There are about 126,000 public-sector healthcare workers in B.C.
“Let’s say something such as renal (kidney) care, where you have a limited number of employees and one or two of them are not able to work in that circumstance, it’s challenging,” he said. “I think it’s fair to say that in some areas, for example, diagnostic imaging, our labs in different parts of the province, there’ll be some impact. We’ll either have to initially reduce hours to address that or provide other staff in the weeks to come.”
Some kidney patients in Grand Forks are being sent more than 100 kilometres away to Trail for dialysis.
The provincial health officer, Dr. Bonnie Henry, said some staff of larger health authorities may be sent temporarily to fill positions in places like Royal Inland Hospital in Kamloops.
“We’ll be looking at other parts of the system to supplement areas in the Interior where there’s a shortage of people on a temporary basis.”

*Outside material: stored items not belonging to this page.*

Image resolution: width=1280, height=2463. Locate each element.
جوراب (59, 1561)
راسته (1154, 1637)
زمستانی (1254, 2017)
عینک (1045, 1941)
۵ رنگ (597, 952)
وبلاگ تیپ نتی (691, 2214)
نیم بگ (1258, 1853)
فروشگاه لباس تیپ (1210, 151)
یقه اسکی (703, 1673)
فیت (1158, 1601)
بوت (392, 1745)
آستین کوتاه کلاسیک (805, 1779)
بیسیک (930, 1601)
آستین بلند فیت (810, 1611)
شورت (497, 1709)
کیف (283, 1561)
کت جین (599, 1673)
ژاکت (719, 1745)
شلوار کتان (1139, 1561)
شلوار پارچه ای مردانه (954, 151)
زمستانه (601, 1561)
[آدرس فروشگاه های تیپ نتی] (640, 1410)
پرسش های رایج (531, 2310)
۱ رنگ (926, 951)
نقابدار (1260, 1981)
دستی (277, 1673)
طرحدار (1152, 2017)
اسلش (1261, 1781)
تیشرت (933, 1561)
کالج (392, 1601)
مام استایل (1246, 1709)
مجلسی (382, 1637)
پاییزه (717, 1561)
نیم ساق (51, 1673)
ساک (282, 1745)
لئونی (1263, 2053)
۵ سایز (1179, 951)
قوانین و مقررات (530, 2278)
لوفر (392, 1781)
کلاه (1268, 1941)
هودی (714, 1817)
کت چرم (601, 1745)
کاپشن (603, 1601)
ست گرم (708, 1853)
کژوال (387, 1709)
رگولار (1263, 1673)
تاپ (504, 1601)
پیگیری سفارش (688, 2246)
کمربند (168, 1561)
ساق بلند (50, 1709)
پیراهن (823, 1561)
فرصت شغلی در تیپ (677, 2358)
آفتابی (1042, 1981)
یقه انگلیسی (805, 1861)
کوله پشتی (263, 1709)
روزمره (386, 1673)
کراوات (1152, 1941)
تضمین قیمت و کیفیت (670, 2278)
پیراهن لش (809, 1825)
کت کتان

Mr. Dix is hoping those put on unpaid leave will become vaccinated soon. He said close to 1,500 healthcare workers got their first dose of vaccine in the week leading up to Tuesday’s deadline.
“We’re hopeful, certainly, that some people, and we’ve been seeing this in the last number of days, will get immunized, and we’re hopeful that they do that and address the problem that way.”
A spokesperson for the Hospital Employees’ Union that represents lab assistants, pharmacy technicians, administrators, housekeepers, food services, janitors and orderlies said 97 percent of those workers are vaccinated.
Mike Old said the union is encouraging the remainder to get over their vaccine hesitancy by seeking information through the B.C. Centre for Disease Control and talking to their family doctors.
“We understand the gravity that is facing our healthcare system. It is a workplace health and safety issue as well,” he said. “There are very difficult conversations taking place among health-care workers right now.”
The president of the Health Sciences Association that represents 22,000 physiotherapists, counsellors and medical technicians in B.C. said the group supports the vaccine mandate. However, Kane Tse is worried about the effect of having fewer workers in the system.
“We have long been concerned about increasing workload and strain for health-care employees, and this situation has become unsustainable due to the pandemic,” said Tse. “We are urging the government to move quickly and decisively to support the people who care for us with action to address increasing shortages and severe burnout.”
Close to 1,800 workers in long-term care and assisted-living facilities who are unvaccinated lost their jobs on Tuesday. Old said some of those positions will be filled thanks to stepped-up training, which was announced by the province last fall.
“It takes a year to a year and a half to get people through that program, so it will be helpful in the medium term, but in the short term, we are facing a crunch.”
He said many care homes have opted to keep employees on unpaid leave in the hope they will become fully vaccinated.